I agree the Restricted Use General Licence is a good fit for the 'embargo' period of the CCMI-2022 archive. Is it possible to also direct users to the CCMI-2022 data policy from the Dataset and Services Registration page that presents the RUGL? If it is not a simple thing to do, I will just direct people to the CCMI data policy when I send out an e-mail announcing the opening of the archive. Note that the default licence written into the files is cc by-sa. I am not sure what particular licence this would correspond to once the phase 1 period expires?
Our present dataset application system can be adopted slightly to inject a leading page ahead of the main application workflow to provide a little bit of information.... however, it is worth noting that this is done rarely and we're also in the process of preparing a replacement system. At this point I'm not sure if there is scope for such bespoke pages to appear in the new application workflow under preparation, so I can't say how long such a page might be part of the application pipeline (this is something I need to check anyway).

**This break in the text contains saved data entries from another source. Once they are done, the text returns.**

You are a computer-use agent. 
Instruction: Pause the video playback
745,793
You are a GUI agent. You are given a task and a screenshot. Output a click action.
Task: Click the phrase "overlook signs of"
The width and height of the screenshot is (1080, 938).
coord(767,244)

Regarding the data files and the cc-by-sa licence that is included this is the Creative Commons By Attribution Share Alike licence - version 2 of that licence can be seen here: https://creativecommons.org/licenses/by-sa/2.0/
This basically states:
i.e. it's very similar to the CC-By licence but does add that extra requirement on all resulting content/data/products to also be under cc-by-sa, which the CC-by licence doesn't mandate.
We can set things up to roll over to using that licence once the Phase 1 period expires.
I have provisionally published the ref-D1 data provided by the NIWA team under Olaf Morgenstern. https://catalogue.ceda.ac.uk/uuid/9d93bed3b24648fcade5e427903c7da7 I did this to activate the apply for access procedure for ccmi-2022.
If a person applies to access to the NIWA REF-D1 data they should be added to the ccmi-2022 unix group and therefore have access to the complete ccmi-2022 archive.
However when I tried doing this myself I got a 500 error. @gap736uk do you know why this may be? @martinjuckes can you help?
It would be great if this could be resolved soon, it feels like this is the last piece in the jigsaw to getting ccmi-2022 up and running. Unfortunately I'm going to be away for the next two weeks.